The Most Effective Enterprise Data Analytics Strategies Always Look Beyond Technology

How Pyramid Thinking Can Revolutionize Your Data Strategy

Must-Know Data Strategy Priorities for CIOs

Notice how a lack of hierarchy enabled the analyst to get the intent and business consideration behind the task straight from the decision-makers. This ability to drill down to the real business question is only step one. BADIR (a product of Aryng, the company I lead) is an example of a framework that supports this kind of culture. In such a culture, step two would be for the analyst to prepare an analysis plan for testing their hypotheses and measuring results. An early-stage start-up’s analysis is more simplistic, usually limited to correlation and trend lines, which serve their purpose well enough. However, this won’t maximize results during the growth stage. With a structured, hypothesis-driven approach, growth-stage start-ups can avoid losing time and funds to analyses that yield no real insights or making decisions based on incomplete inferences.

Only after establishing a data culture should you collect, clean, and verify your data and then analyze it for insights. Early-stage start-up data strategies tend to “boil the ocean” for those aha moments to appear, which is easier to do with limited early adoption usage data. The more focused growth-stage data culture described, however, allows a fast-scaling business to focus on solving complex problems methodically and converting them into usable recommendations.

Enable Cross-Silo Collaboration

Research conducted by Adaptive Insights (since acquired by Workday) found that 69% of CFOs believed that one of their biggest mistakes was keeping data siloed. During the growth stage, as teams become bigger and more independent, data becomes pigeonholed within silos. Eliminate these blocks from the get-go by ensuring every team can access all the data they need without extra points of friction, emails, and follow-ups. The growth stage will require instant and transparent access as teams work together to roll out new launches with the rapidity of scale.

This includes creating a central repository of data, establishing data governance policies that define ownership, control, and access to data, and creating integrated systems that blend different kinds of data so you can derive comprehensive insights. Standardize the format of the data you create and conduct regular audits to ensure nothing falls through the cracks.

Upgrade to Advanced Analytics

The simple analysis of focused engagement metrics is useful during an early-stage start-up’s continuous iteration process. During the growth stage, a start-up’s data scenarios become more complex. You will receive information on a diverse array of user journeys and purchasing behaviors, in multiple regions, toward a broader range of products and features. More complex data sets will require more complex analytics and modeling to create high-quality insights.
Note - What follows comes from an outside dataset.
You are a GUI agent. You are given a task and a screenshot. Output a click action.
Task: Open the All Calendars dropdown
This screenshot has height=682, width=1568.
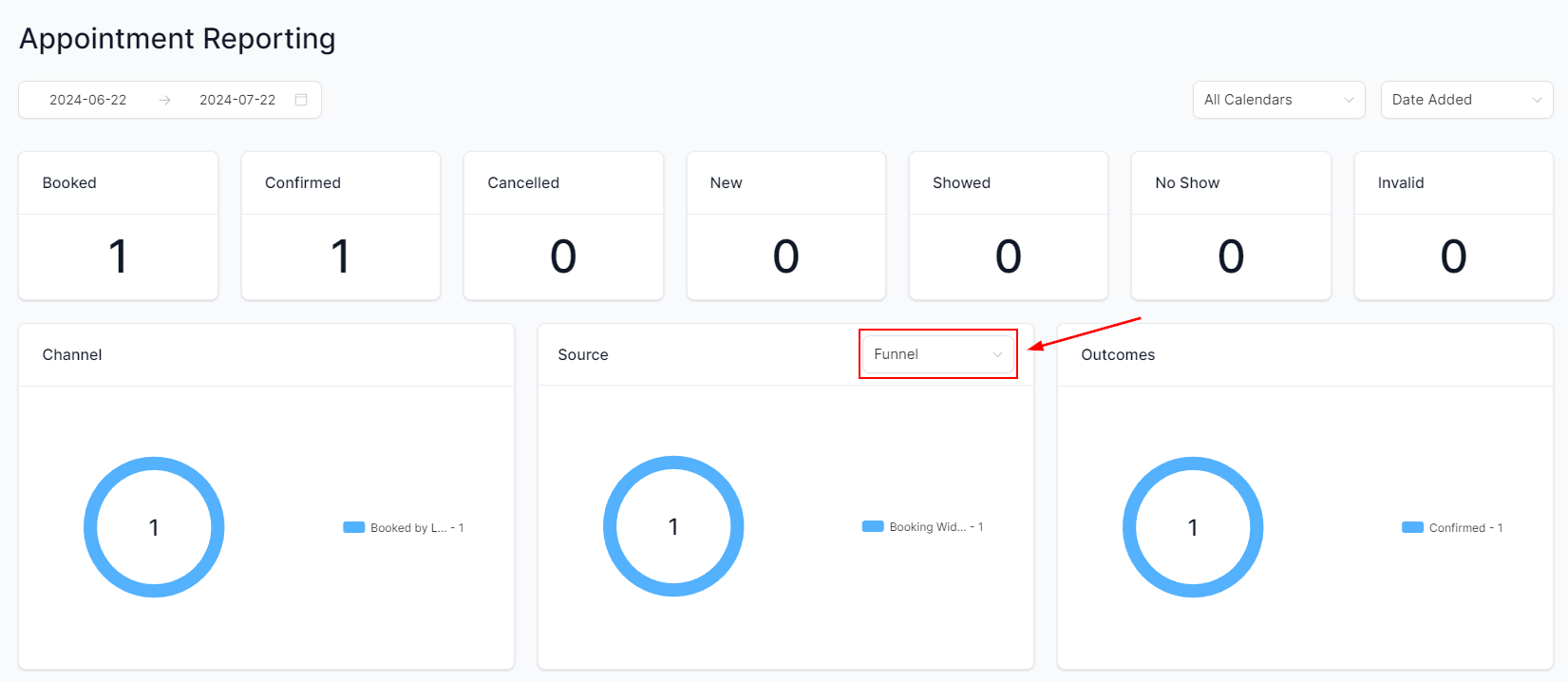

In the growth phase, start-ups will also face more competitors who are already using such data as currency. Only by leveraging more advanced analytics can growth-stage start-ups gain a competitive edge and optimize their revenue streams. These techniques include predictive analysis, A/B testing and experimentation, customer lifetime value analysis, and segmentation.

Empower the Head of Data

As the early-stage start-up transitions its data process, infrastructure, culture, collaboration, and governance into those of a growth-stage start-up, the role of the head of data, or chief data officer, will become more important than ever.

The CDO will be responsible for metrics about such issues as the number of risk events caused by data, number of issues caused by bad data or friction in its access, and the ROI on outcomes created by the data team’s insights. CDOs assess, establish, and drive the data landscape of the growth start-up, ensuring that executives can make decisions with greater speed and confidence to generate long-term value.

Through all of this, it is important for the growth-stage start-up to keep its data strategy flexible. Although the product may be refined and the market fit established, the salient feature of successful start-ups is their ability to pivot with ease and speed when needed. A growth-stage data strategy therefore, while more advanced than an early-stage strategy, must be open to evolve even further with the demands of an ever-changing world.